23/02/2009 9:06 AM
Team tactics are not allowed in Australian racing but they sure would make weight-for-age racing - the sport's showpiece events - in this country a helluva lot more interesting.
Team riding is forbidden in this country for the fear that it could attack the integrity of the sport.
It would also give the bigger stables an even larger hand in the major races as they have the means to sacrifice a horse for pacemaking purposes.
That's why Aidan O'Brien was given such an intense grilling by stewards after last year's Melbourne Cup.
It's hard to imagine former taxi driver Joe Janiak having as much success with Takeover Target - an on-pacer - had he been subjected to bolters from larger stables entered solely to pressure his horse.
The argument for, however, is worth a look at, particularly after Saturday's St George Stakes showed yet again how predictable WFA events in Victoria and New South Wales have become.
Such races are commonly described as a battle of tactics.

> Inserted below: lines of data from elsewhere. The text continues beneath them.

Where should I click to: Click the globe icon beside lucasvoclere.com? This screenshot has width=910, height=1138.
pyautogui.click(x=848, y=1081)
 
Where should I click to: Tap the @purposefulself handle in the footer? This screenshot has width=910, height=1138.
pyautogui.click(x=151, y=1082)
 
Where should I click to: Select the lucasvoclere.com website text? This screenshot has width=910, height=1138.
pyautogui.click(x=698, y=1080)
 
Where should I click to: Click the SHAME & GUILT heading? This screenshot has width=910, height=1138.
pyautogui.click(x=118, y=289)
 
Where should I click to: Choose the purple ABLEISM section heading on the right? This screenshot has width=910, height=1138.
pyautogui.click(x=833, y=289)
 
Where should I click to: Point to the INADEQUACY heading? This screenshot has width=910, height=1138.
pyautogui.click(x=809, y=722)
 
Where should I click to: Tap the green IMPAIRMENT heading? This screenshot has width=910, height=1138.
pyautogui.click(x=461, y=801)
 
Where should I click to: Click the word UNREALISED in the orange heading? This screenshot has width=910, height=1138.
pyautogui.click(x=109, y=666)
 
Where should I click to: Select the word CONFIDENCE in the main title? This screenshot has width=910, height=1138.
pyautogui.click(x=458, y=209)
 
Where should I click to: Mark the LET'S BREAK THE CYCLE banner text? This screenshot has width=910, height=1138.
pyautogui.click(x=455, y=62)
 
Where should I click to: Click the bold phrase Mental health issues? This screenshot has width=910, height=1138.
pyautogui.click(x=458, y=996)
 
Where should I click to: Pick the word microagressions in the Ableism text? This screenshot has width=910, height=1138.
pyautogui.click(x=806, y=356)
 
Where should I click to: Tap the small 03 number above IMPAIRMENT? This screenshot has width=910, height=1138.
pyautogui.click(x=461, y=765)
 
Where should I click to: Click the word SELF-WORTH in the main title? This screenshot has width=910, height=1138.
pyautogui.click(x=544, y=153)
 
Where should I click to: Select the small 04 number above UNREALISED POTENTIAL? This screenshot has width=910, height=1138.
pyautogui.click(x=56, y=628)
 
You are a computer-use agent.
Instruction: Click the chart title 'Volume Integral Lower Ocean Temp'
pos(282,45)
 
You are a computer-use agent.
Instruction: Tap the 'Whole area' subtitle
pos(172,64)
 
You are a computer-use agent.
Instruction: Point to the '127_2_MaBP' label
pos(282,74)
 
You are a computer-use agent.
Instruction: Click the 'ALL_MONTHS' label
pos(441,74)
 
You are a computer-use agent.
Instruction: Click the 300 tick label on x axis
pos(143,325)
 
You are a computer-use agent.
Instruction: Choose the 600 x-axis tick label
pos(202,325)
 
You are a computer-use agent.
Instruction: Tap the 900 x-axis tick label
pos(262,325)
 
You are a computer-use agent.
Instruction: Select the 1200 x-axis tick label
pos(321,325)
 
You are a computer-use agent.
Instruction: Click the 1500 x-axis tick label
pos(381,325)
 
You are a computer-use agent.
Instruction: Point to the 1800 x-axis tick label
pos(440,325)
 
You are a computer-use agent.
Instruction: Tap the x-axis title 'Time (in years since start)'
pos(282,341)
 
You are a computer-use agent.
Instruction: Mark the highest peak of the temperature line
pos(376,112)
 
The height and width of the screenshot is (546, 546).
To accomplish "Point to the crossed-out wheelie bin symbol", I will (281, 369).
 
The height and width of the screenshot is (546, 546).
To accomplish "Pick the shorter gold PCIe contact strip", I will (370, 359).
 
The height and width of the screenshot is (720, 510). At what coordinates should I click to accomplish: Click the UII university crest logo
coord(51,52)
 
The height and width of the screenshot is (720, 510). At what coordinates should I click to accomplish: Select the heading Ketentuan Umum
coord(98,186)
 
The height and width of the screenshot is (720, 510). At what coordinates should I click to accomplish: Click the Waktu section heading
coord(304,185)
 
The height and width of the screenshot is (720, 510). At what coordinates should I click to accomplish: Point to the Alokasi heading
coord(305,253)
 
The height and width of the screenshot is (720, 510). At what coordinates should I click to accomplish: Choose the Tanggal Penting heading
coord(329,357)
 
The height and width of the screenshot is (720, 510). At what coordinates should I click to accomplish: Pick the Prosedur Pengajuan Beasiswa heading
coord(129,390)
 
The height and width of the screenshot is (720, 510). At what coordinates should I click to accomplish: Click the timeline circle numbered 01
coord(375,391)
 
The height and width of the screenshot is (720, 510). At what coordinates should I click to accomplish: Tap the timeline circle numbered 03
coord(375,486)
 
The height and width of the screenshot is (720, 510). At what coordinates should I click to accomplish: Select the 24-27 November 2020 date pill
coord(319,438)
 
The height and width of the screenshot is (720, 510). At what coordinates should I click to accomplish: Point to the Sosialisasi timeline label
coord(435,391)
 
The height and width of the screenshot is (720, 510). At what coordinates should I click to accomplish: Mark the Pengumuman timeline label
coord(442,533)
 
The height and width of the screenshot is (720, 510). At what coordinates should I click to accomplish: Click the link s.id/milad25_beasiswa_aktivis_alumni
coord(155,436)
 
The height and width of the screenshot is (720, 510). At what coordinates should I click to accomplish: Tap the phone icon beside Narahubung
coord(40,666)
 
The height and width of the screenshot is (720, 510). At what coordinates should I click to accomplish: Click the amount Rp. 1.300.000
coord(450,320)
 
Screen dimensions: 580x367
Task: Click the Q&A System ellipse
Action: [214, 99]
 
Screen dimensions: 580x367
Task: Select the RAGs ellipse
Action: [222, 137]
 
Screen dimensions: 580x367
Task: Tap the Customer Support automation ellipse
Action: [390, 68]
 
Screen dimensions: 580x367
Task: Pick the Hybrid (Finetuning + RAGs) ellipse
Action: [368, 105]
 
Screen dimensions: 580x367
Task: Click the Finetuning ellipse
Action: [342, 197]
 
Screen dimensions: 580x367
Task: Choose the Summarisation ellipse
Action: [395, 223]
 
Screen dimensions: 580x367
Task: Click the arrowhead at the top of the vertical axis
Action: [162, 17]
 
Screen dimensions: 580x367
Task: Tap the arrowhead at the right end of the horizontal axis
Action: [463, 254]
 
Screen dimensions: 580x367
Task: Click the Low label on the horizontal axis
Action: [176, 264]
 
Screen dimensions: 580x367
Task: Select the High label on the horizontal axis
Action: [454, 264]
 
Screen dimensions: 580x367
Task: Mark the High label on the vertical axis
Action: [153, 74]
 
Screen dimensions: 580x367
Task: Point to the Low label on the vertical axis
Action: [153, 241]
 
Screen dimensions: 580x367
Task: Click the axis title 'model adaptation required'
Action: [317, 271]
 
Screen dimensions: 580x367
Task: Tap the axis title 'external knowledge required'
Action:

Recently, it's become a case of find the lead, run like a tortoise then finish like a hare.
If pacemakers were allowed, WFA races would be run at a genuine tempo; there'd be less interference because the field would be more strung out, and the best horse - rather than the one given the best ride - would win more often.
So slowly was Theseo travelling, it was always going to be impossible for any of the backmarkers to run him down.
Sure he was the best horse in the race but it helps to have the race run to suit as well.
The final 600m in the St George - an 1800m event - was 0.14 second faster than the 1100m scamper that is the Oakleigh Plate.
"You're just always at the mercy of the pace in these WFA races," said trainer Danny O'Brien, whose stayer Master O'Reilly did not relish the lack of speed.
"Only one in five they run them at a genuine clip."
Other big-race snooze-and-sprints this season have been the Yalumba Stakes, the Mackinnon Stakes and a whole host of diabolical weight-for-age events in Sydney that rarely attract double-digit fields.
Last year's Cox Plate was another slowly run race and autumn's equivalent in Melbourne - the Australian Cup on March 7 - will be again if the St George is any guide.
It's a far cry from the days of the late 1980s when Vo Rogue would be a dozen lengths clear in the run.
Even the 2005 Cox Plate, famous not only for Makybe Diva's win but the photo of eight horses lined across the track turning for home, seems from another era.
Of course, the trainer of any frontrunner in a race void of natural speed would be derelict in their duty if they told their jockey to pour the pace on.
But what's stopping jockeys from showing some initiative and making a mid-race move in a bid to win rather than following someone else's script and plodding into fifth or sixth?
That's what Shane Dye did in 1997 to pinch a Group One race aboard Octagonal, a natural swooper.
Perhaps the fear of a trainer's wrath - and the axe - has stopped such daring rides.
But unless trainers, jockeys or the authorities show more courage, WFA racing will continue to be won by tactics rather than horsepower.